◆ **Records for this task**:

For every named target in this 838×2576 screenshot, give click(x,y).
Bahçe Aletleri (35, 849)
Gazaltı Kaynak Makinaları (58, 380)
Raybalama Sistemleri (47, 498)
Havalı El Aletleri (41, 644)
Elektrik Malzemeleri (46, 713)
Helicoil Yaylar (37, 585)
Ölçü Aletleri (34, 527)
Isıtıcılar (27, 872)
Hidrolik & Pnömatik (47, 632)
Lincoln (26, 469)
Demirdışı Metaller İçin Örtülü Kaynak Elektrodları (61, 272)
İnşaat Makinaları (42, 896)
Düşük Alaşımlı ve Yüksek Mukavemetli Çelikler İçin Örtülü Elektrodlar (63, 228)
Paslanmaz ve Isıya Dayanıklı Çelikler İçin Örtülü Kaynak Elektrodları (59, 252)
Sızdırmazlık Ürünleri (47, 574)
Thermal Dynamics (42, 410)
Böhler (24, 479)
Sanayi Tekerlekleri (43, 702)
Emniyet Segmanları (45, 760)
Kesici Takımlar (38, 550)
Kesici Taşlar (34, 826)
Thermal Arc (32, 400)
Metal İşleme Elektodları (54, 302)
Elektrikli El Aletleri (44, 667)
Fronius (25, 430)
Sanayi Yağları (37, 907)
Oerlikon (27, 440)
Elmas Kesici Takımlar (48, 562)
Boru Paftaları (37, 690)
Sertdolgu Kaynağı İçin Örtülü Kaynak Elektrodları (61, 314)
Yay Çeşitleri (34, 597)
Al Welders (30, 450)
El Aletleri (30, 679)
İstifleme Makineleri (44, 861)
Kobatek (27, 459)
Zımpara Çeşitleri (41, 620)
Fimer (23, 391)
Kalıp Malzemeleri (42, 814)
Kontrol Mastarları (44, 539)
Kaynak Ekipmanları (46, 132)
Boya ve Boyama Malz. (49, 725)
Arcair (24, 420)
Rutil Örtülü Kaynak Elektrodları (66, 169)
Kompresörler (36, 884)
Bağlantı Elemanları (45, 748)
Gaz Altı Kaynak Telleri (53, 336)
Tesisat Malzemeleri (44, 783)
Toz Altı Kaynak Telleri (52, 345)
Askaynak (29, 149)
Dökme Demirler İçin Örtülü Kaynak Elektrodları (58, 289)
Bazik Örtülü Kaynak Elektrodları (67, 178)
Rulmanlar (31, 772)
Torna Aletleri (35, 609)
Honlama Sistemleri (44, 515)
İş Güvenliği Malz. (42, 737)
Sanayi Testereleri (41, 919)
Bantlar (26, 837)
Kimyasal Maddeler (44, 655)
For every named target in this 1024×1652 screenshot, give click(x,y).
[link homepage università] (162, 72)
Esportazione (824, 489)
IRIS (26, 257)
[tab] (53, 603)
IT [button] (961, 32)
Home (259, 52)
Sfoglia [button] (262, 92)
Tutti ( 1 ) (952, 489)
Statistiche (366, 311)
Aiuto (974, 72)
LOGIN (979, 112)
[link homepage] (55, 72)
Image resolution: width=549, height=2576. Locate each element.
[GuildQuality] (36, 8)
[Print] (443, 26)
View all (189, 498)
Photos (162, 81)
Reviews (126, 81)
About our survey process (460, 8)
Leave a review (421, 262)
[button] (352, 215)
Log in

◆ **Work required**: Please say how many lines in the records above contain the word "Elektrodları". Give the number alone.

◆ **Solution to the exercise**: 6